(Items from a data source)
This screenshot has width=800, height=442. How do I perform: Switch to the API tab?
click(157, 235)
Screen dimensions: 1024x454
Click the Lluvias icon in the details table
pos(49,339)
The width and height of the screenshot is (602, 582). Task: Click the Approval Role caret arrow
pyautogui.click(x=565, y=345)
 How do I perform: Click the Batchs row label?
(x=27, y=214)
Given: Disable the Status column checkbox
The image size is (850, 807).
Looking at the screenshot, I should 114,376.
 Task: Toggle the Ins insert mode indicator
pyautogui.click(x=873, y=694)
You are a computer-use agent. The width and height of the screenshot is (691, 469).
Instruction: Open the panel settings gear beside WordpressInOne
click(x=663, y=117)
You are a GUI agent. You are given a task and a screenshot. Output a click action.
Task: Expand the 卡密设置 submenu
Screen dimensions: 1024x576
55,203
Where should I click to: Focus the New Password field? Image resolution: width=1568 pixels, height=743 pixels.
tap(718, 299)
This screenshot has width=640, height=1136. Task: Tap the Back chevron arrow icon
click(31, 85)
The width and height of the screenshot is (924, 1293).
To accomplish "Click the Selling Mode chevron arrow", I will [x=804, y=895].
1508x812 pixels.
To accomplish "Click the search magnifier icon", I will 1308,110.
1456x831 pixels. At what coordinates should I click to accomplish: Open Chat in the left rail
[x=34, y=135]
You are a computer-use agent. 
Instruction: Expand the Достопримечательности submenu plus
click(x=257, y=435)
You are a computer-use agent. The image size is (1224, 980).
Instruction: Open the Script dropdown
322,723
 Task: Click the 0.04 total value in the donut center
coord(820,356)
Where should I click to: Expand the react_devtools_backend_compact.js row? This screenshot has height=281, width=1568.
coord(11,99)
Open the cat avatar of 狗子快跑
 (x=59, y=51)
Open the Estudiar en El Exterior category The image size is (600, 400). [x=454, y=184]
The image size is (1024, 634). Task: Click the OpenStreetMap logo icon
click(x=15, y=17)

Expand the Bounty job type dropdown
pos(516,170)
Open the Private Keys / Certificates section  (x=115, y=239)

*What you should do*:
Repeat the records above, everything from the line containing "Given: Disable the Status column checkbox" down to the line containing "I will 1308,110.", both of those lines included.

*The completed task*:
Given: Disable the Status column checkbox
The image size is (850, 807).
Looking at the screenshot, I should 114,376.
 Task: Toggle the Ins insert mode indicator
pyautogui.click(x=873, y=694)
You are a computer-use agent. The width and height of the screenshot is (691, 469).
Instruction: Open the panel settings gear beside WordpressInOne
click(x=663, y=117)
You are a GUI agent. You are given a task and a screenshot. Output a click action.
Task: Expand the 卡密设置 submenu
Screen dimensions: 1024x576
55,203
Where should I click to: Focus the New Password field? Image resolution: width=1568 pixels, height=743 pixels.
tap(718, 299)
This screenshot has width=640, height=1136. Task: Tap the Back chevron arrow icon
click(31, 85)
The width and height of the screenshot is (924, 1293).
To accomplish "Click the Selling Mode chevron arrow", I will [x=804, y=895].
1508x812 pixels.
To accomplish "Click the search magnifier icon", I will 1308,110.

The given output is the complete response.